Today's blog post is all about how to clean and put away the alto flute. In both the video posted above and the article below, I walk you through taking the instrument apart and cleaning it.
The alto flute is a large instrument, with a beautiful, mellow sound, and care must be taken when handling it to ensure that no damage occurs to this member of the flute family. (The method for cleaning bass flutes and other flutes with curved headjoints is much the same.)
First we want to gently pick up the instrument, being sure to hold it underneath without wrapping fingers around the keys or gripping it at the headjoint. This prevents damage to the flute that can occur when the body is squeezed in a firm grip, with no regard to the delicate pins and rods holding the instrument together.
Next we want to carefully grasp the headjoint and twist it off.
You may need to brace the instrument against your lap or the floor for this part, but if you do so, again, make sure that the keys do not come into contact with a hard or semi-hard surface.

STUDY QUESTIONS -
1 – In the passage on cleaning the alto flute, how should you first pick up the instrument?
2 – List every part of the instrument that the passage on cleaning the alto flute mentions.
3 – Carry on with the passage on cleaning the alto flute, picking up after its last sentence.

DATASET RECORDS -
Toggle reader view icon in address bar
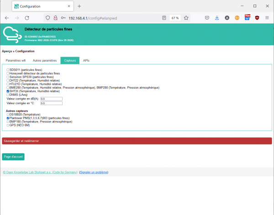The image size is (274, 215). point(164,18)
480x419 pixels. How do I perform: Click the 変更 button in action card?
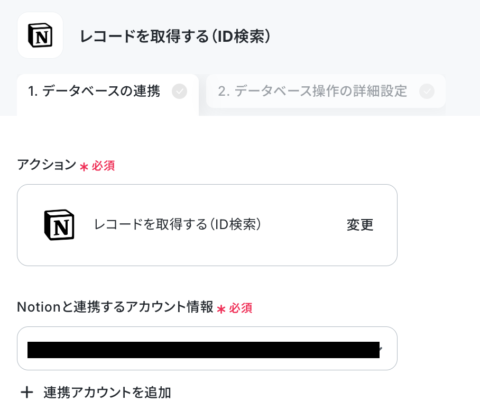(x=360, y=225)
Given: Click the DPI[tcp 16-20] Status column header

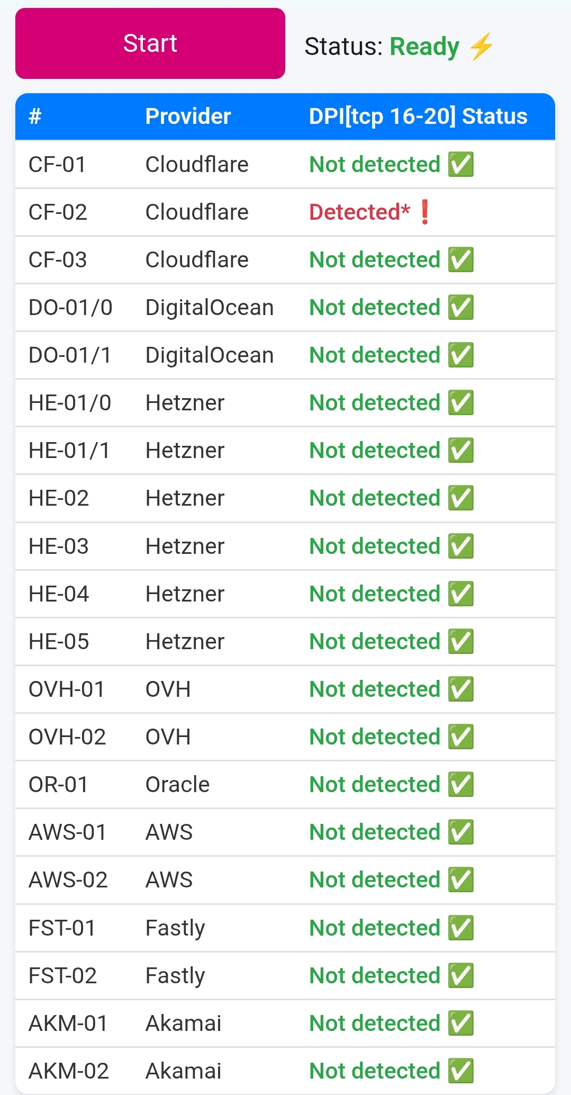Looking at the screenshot, I should pyautogui.click(x=418, y=116).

RESULTS FOR THE EXERCISE -
1 – Gently, holding it underneath without wrapping your fingers around the keys or gripping it at the headjoint.

2 – keys, headjoint, body, pins, rods

3 –
NEVER just pull the sections apart, as this can cause damage to the thin, soft metal that joins them together, making the instrument difficult to assemble and disassemble and significantly altering the quality of the sound.
(The alto flute - and any flute - should be put together the same way, by lining up the joints and gently twisting them on, never shoving.)
There are two parts to the headjoint, so repeat the procedure to separate the top of the flute further and again for the foot joint. Again, be careful that you do not grip the keys throughout this process.
After you have taken the alto flute apart and placed the pieces either in the case or gently on the ground (taking care to keep the keys face up), take your specialised cleaning swab and start running it through the instrument.
The cleaning swab should have three connected parts:
- 1. A cloth - this is what will chase away the spit and condensation.
- 2. A fabric covered wood dowel.
- 3. A fabric covered flexible piece of plastic.
The footjoint is easy to clean - simply insert the dowel into the joint and pull it through until the fabric follows. The section can be reversed and the cloth and dowel worked through from the other side to ensure that the flute is fully cleansed. Then place the footjoint in the case.
The body is a little trickier. To really get the cloth the whole way through, you will have to insert both the firm and flexible pieces. The dowel should go first, so that it can drop down the length of the flute to appear from the bottom end. Pull it through as before.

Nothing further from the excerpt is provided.